Absorption, distribution and excretion experiments were conducted in rats and the results has been published by Mücke et al. (1975). Following an oral dose of 14C-labeled analogous substance 08 in water at 5.9 mg/kg bw to rats of both sexes, rapid and complete excretion of radioactive material was observed, with an excretion half-life ranging from 7 to 13 hours. Faeces were practically the only route of excretion (more than 95 % of the administered radioactive material was excreted within 48 hours), indicating, in combination with the short half life times that no significant amounts were absorbed from the gastro-intestinal tract. No radioactivity was found in blood, liver kidney, brain, muscle, or fat 96 hours after dosing (limit of quantification 0.005 - 0.01 ppm equivalents).
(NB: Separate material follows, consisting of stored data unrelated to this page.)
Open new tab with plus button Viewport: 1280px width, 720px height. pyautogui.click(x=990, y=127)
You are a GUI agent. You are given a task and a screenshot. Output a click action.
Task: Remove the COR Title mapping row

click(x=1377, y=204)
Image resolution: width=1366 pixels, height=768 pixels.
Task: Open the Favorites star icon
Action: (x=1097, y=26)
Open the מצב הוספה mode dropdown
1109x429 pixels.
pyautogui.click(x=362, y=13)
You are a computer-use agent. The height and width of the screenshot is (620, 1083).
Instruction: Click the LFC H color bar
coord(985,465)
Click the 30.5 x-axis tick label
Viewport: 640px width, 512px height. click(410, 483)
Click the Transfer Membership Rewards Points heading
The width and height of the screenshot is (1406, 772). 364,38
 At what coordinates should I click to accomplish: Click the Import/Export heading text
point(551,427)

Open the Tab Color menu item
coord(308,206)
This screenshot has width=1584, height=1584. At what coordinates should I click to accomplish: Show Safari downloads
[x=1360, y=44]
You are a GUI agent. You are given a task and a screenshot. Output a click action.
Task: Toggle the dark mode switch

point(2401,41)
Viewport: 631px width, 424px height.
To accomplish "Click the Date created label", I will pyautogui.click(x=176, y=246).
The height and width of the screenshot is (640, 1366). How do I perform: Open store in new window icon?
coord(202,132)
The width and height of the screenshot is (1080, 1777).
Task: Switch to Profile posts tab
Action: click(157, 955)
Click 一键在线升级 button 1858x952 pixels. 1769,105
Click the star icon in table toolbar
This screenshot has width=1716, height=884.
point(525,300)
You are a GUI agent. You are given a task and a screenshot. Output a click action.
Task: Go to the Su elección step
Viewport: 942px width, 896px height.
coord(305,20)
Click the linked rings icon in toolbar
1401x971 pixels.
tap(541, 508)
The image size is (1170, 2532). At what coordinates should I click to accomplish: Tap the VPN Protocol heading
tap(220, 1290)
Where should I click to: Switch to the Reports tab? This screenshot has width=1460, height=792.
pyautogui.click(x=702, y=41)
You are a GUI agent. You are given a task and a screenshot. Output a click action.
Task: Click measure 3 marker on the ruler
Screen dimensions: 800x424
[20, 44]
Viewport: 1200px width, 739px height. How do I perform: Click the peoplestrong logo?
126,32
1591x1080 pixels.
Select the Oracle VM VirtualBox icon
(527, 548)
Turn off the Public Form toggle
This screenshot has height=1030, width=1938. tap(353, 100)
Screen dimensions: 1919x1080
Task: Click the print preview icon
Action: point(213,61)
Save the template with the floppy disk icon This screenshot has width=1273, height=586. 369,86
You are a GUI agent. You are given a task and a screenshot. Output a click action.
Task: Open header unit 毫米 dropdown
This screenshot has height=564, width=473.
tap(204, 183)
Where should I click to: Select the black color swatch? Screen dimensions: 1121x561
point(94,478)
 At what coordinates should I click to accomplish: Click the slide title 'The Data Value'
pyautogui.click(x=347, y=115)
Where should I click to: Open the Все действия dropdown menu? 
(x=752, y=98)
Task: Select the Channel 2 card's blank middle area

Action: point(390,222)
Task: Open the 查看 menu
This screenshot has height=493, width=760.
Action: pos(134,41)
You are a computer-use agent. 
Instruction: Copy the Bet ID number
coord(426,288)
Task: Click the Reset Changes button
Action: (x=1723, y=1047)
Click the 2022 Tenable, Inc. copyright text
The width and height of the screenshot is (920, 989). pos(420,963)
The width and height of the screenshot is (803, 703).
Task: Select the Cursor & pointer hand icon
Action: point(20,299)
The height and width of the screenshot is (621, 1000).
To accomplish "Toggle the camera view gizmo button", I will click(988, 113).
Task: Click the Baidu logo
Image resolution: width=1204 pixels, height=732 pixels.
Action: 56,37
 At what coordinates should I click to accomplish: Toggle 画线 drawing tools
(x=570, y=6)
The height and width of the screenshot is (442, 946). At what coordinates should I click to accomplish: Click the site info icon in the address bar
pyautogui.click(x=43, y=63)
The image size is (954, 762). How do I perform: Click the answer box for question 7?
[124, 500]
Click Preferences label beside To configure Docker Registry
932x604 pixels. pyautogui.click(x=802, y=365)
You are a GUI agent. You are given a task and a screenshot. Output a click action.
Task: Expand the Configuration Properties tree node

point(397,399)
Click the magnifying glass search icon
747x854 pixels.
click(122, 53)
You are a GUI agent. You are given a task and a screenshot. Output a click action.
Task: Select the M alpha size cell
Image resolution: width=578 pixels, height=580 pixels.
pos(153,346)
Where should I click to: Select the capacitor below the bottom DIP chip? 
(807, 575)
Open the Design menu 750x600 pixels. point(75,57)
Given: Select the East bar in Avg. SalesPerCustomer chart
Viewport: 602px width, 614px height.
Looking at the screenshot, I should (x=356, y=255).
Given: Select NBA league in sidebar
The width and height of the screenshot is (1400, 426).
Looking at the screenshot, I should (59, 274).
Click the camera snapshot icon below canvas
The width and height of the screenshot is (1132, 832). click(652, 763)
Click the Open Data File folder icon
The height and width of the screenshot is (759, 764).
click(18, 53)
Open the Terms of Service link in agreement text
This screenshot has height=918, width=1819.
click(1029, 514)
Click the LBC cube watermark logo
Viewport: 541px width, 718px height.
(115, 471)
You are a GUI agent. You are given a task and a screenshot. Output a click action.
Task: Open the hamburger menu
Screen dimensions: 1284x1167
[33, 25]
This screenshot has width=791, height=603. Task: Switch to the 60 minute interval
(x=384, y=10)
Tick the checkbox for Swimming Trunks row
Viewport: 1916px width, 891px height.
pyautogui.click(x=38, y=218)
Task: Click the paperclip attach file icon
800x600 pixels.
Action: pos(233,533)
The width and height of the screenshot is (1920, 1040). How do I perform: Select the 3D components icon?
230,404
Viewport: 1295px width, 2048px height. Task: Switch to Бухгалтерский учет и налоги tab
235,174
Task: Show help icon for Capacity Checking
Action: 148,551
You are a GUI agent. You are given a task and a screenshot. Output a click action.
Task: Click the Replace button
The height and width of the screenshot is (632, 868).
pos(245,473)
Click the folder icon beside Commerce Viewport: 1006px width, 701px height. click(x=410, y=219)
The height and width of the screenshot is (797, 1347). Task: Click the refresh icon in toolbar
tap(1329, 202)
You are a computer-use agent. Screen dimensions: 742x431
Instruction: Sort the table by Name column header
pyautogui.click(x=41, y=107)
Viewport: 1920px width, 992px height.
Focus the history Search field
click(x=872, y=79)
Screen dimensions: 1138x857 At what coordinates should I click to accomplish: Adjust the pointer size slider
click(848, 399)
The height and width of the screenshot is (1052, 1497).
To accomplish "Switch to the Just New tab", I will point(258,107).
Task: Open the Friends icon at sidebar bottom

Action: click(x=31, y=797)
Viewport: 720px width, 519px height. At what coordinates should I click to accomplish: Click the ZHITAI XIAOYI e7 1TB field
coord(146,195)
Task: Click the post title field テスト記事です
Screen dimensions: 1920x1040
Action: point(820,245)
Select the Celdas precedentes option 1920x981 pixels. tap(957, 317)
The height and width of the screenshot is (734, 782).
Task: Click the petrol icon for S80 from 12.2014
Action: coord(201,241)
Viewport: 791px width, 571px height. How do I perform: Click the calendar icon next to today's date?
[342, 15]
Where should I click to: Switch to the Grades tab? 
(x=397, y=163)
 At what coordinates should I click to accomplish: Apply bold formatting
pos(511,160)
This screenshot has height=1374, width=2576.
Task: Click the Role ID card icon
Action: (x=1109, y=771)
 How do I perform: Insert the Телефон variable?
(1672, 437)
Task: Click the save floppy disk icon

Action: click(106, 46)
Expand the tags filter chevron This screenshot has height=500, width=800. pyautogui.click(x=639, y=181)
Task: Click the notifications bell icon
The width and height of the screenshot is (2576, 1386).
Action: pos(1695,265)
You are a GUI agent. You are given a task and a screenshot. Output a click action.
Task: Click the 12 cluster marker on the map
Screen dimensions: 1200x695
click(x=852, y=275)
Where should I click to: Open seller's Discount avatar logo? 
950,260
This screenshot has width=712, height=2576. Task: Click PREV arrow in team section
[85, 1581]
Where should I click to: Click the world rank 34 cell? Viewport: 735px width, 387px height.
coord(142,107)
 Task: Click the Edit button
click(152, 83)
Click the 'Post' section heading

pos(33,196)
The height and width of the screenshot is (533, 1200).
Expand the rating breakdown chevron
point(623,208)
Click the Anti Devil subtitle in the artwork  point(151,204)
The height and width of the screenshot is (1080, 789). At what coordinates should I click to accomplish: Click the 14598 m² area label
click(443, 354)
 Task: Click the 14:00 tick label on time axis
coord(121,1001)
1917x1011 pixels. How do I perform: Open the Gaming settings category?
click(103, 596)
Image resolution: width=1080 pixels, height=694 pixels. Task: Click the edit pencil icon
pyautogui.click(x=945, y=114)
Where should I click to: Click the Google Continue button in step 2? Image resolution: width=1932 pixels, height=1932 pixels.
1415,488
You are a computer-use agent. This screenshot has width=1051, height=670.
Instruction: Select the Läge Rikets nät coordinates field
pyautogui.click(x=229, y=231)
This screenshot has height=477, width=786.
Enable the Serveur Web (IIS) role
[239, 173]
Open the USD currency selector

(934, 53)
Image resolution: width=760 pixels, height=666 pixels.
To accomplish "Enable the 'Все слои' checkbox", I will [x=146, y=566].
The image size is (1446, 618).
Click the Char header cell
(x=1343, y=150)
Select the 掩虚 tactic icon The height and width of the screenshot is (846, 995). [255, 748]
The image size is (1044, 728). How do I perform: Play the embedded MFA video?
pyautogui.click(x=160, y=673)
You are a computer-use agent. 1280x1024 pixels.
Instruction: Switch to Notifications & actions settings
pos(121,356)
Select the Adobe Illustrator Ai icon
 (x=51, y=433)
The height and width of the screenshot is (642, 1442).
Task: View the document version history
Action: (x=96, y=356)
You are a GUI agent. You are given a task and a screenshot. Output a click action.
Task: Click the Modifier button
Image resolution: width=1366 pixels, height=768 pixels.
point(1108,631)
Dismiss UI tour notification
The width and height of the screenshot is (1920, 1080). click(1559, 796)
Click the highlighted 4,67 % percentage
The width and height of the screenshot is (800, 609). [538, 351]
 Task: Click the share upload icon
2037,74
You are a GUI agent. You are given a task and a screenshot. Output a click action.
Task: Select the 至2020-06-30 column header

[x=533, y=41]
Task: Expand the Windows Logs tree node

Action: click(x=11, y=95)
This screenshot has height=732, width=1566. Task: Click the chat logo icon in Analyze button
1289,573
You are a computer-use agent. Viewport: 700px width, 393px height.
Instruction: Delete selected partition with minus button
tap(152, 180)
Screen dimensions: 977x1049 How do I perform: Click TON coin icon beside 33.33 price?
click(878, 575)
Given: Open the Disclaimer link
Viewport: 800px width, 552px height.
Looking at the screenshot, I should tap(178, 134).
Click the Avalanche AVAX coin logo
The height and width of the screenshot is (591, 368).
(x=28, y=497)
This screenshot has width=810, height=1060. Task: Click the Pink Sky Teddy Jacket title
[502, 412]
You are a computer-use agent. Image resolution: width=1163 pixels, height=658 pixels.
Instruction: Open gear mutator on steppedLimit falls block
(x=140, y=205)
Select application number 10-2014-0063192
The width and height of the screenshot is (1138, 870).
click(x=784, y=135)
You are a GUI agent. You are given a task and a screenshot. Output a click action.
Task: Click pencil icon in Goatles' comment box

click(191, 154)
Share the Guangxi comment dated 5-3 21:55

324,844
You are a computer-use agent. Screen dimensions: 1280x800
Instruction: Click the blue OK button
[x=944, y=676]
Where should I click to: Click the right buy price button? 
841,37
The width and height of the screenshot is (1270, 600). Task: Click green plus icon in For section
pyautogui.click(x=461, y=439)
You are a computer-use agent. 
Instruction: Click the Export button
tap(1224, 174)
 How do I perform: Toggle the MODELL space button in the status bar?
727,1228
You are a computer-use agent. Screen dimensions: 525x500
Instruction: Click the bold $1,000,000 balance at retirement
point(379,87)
The total recovery of radioactivity was 97.5 % and 95.2 % of the orally applied dose for males and females, respectively.

Black (Black J.G., 1977), studied the oral toxicokinetic with radiolabelling of the aniline moiety and they found the radioactivity completely in the faeces. Muecke (Muecke W., 1975) instead, labelled the triazine ring and found in the faeces both the isomers cis and trans.

As a consequence the whole molecule, included the aniline or suphonated aniline moieties are not metabolised.

In the study performed by Muecke (1975) both the substances (also studied by Black) analogous 04 and 08 were tested in the same conditions, administered in water solution by gavage. In both cases a rapid and complete excretion of radioactive material was observed: after application of the morpholino derivative the radioactive material was completely extractable from faeces with methanol in the form of unchanged parent compounds, while the methyl hydroxyethyl derivative was not extractable. The author comments that the behaviour is not surprising since the substance is known to bind to cellulose.

This comment suggests that the behaviour of the two substances may be different regarding bioavailability during administration in food. Nevertheless, the reliability of the comment is doubtful since both derivatives are recommended for cotton (cellulose) treatment with good fastness. The following further consideration needs to be evaluated: based on this hypothesis, it seems that the methylhydroxy derivative would not be bioavailable if administered with food in long-term studies and there would be a difference between morpholino and methylhydroxylamino derivative.

This difference is not confirmed by the study of Lyman et al. (F. L. Lyman, 1975), during which both compounds (analogous 04 and 08) were administered to dogs in food. Tissue samples were taken from representative male and female dogs used in the 90 days and 2 years oral toxicity studies: in each tissue (liver, muscle, fat, kidney, brain, blood) no difference in residues for both compounds were found. The administered doses were given in significant amounts, namely 2000 ppm (from 50 mg/Kg/day). In most cases residues were below the detection limit (the maximum detected quantity was of 0.09 ppm in the muscle), demonstrating that adsorption is generally very low and accumulation also excluded.

Furthermore, the extraction from faeces in the Muecke (1975) study was performed with methanol at room temperature; it has to be considered that the stomach environment is a strongly acid environment, with at least 37 °C temperature. In those conditions, even if a physical adsorption on the food may take place, bioavailability would be again granted by the chemical environment.

All the substances used in a read across approach are Stilbene derivatives Fluorescent Whitening Agents salts. They display similar structural and physicochemical properties: all of them exhibit high degree of dissociation in water and very low octanol/water partition coefficients because to a higher affinity with water phase than the octanol one. They are all very soluble in water, due to the presence of sulphonated groups in the molecules. The read across approach can be considered as reliable and representative. Further details about the justification for read across approach are given in the report attached to the Section 13 of this dossier.